There is a poignant moment early on in the book when Depa tells Mace that in order to do what needs to be done to win the war, and war in general, she can no longer be a Jedi.
This scene mirrors a commonly touched upon theme from The Clone Wars series, specifically when it comes to Anakin Skywalker. That type of mentality, ultimately drew Skywalker to Emperor Palpatine and also was a point of friction between him and Padme throughout their later years together. Palpatine’s manipulation of the Jedi and their code by forcing them into war was the main driver in their downfall. Incidents like the one seen in Shatterpoint are perfect examples that the Jedi, as Mace Windu said in the novel, ” … are keepers of the peace, not soldiers.”

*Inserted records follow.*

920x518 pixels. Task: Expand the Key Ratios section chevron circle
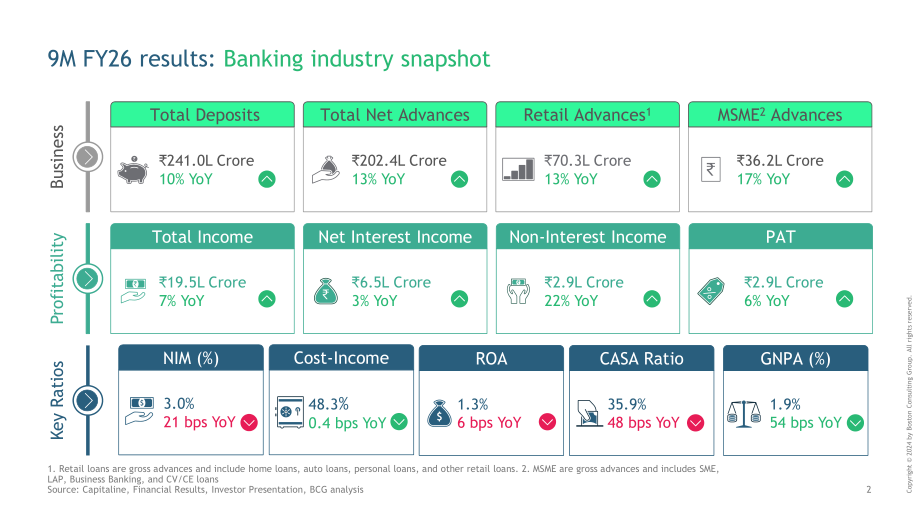point(88,400)
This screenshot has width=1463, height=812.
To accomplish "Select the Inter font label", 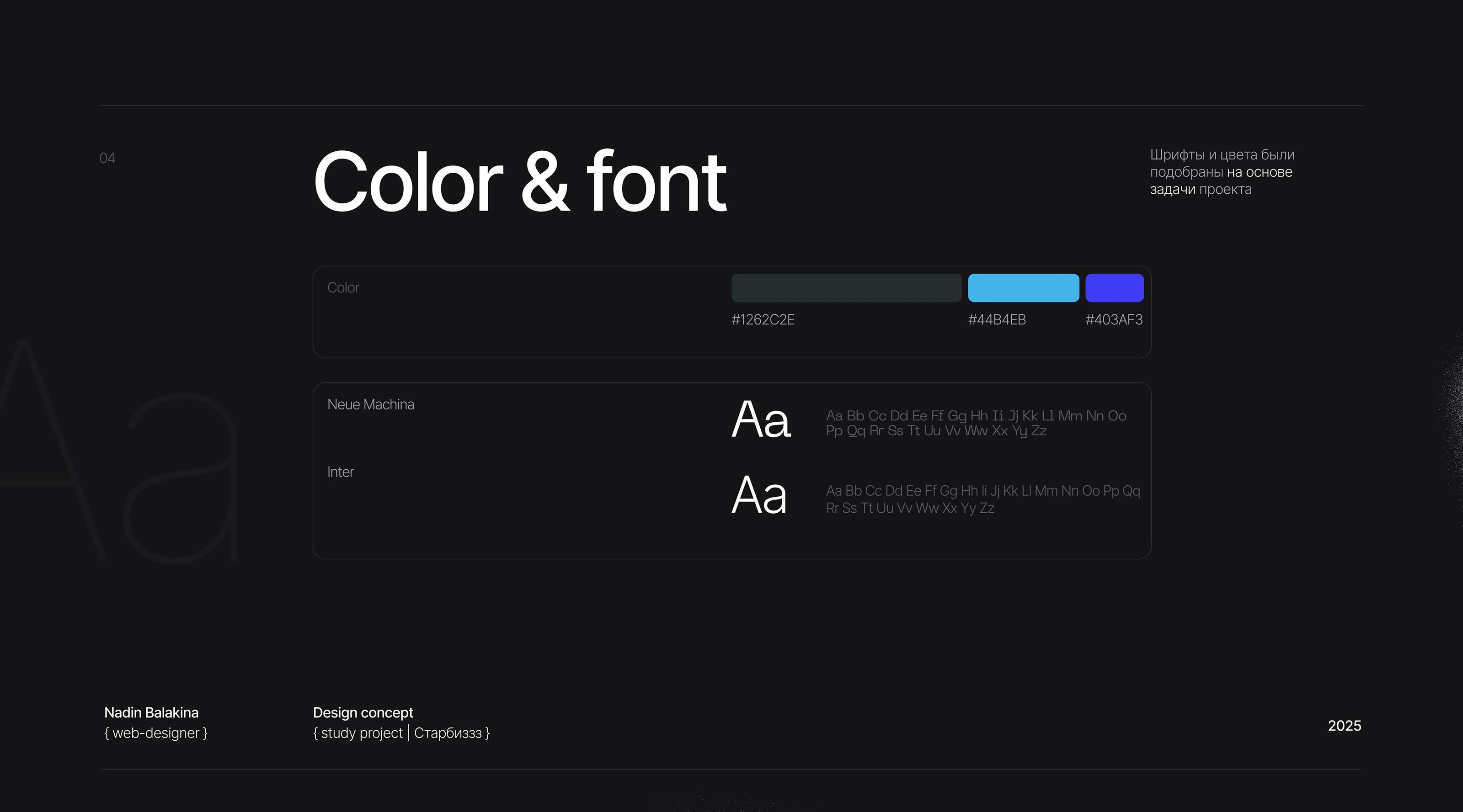I will (x=340, y=472).
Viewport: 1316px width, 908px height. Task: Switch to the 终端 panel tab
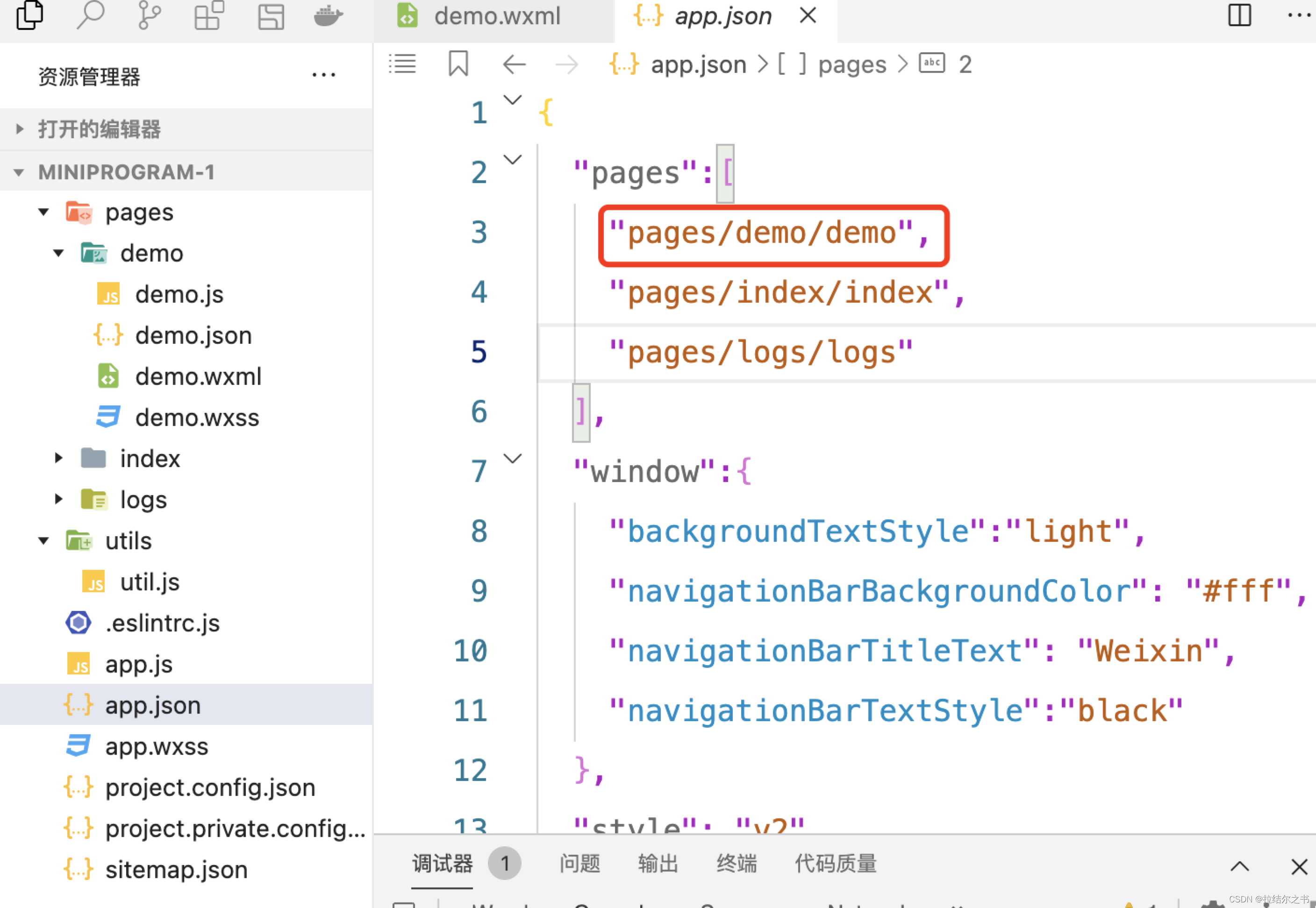click(736, 864)
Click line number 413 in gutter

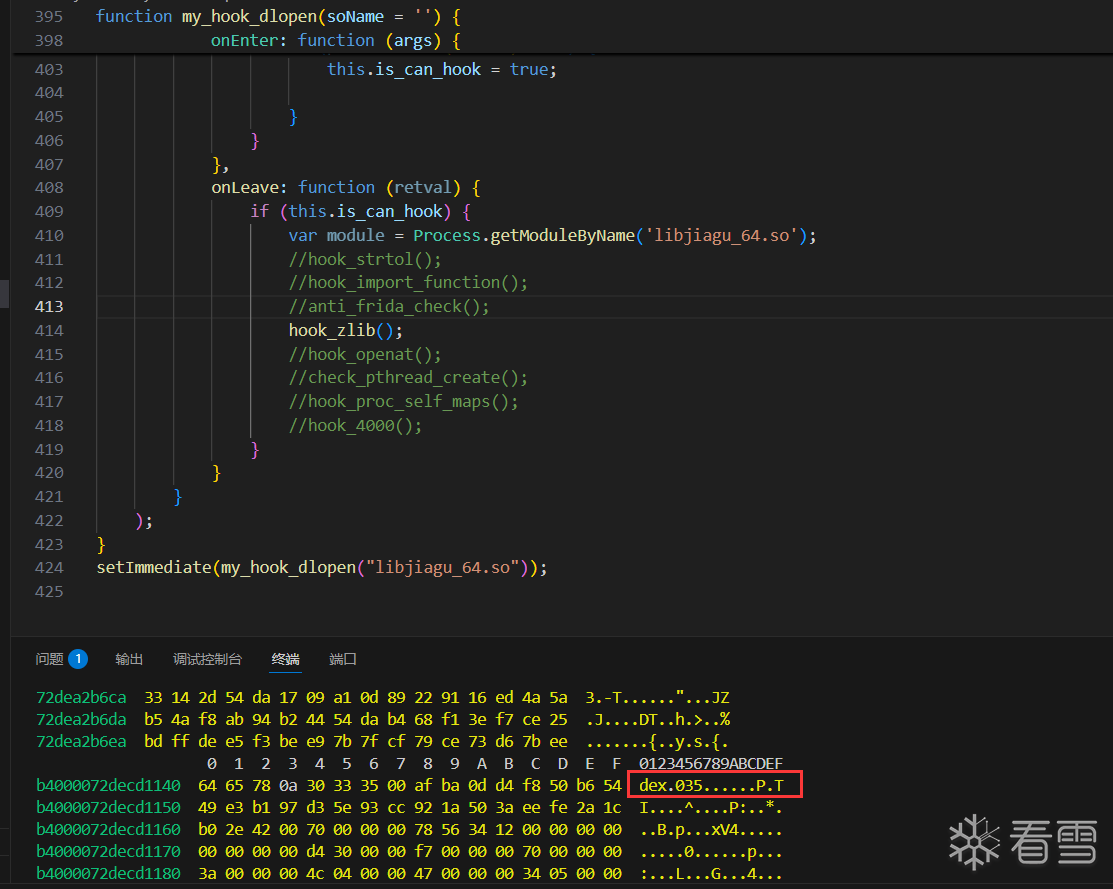tap(49, 306)
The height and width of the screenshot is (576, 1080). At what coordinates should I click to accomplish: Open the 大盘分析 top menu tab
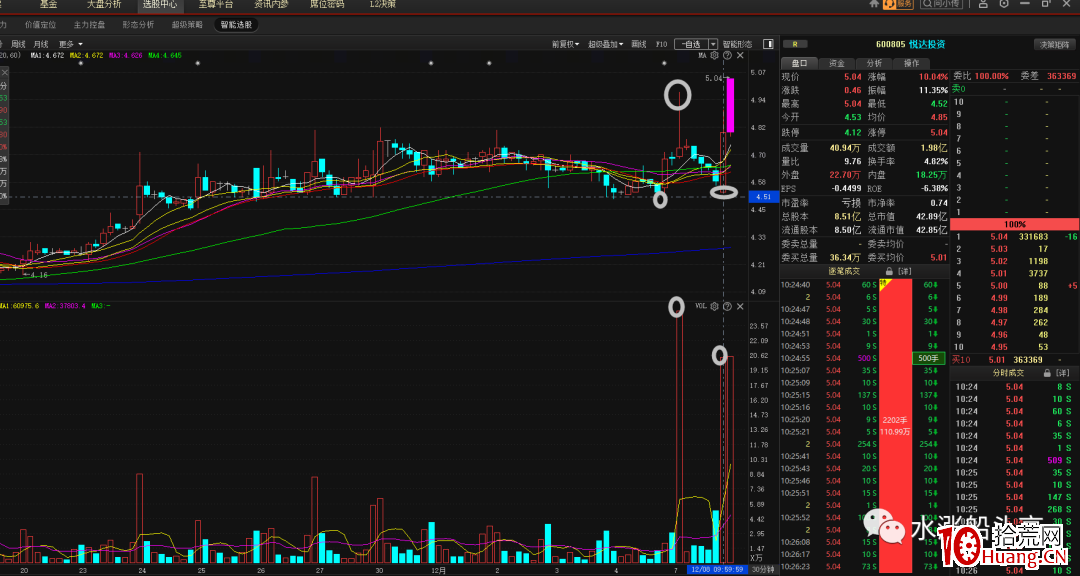(103, 5)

For every Obi-Wan Kenobi, there are a litany of stories of a general gone bad (we’re looking at you Krell) during an intense military mission. That Windu edict is easier said than done as the Jedi came to understand a little to late to save themselves.
Without further eating into the storyline, Shatterpoint provides a unique perspective for what was to come during the Clone Wars layering foreshadowing with a sense of dread around the future of the Jedi.
Vacillating between a third-person narrative and excerpts from Mace Windu’s personal journal, Matthew Stover’s novel is a must read for all Star Wars fans.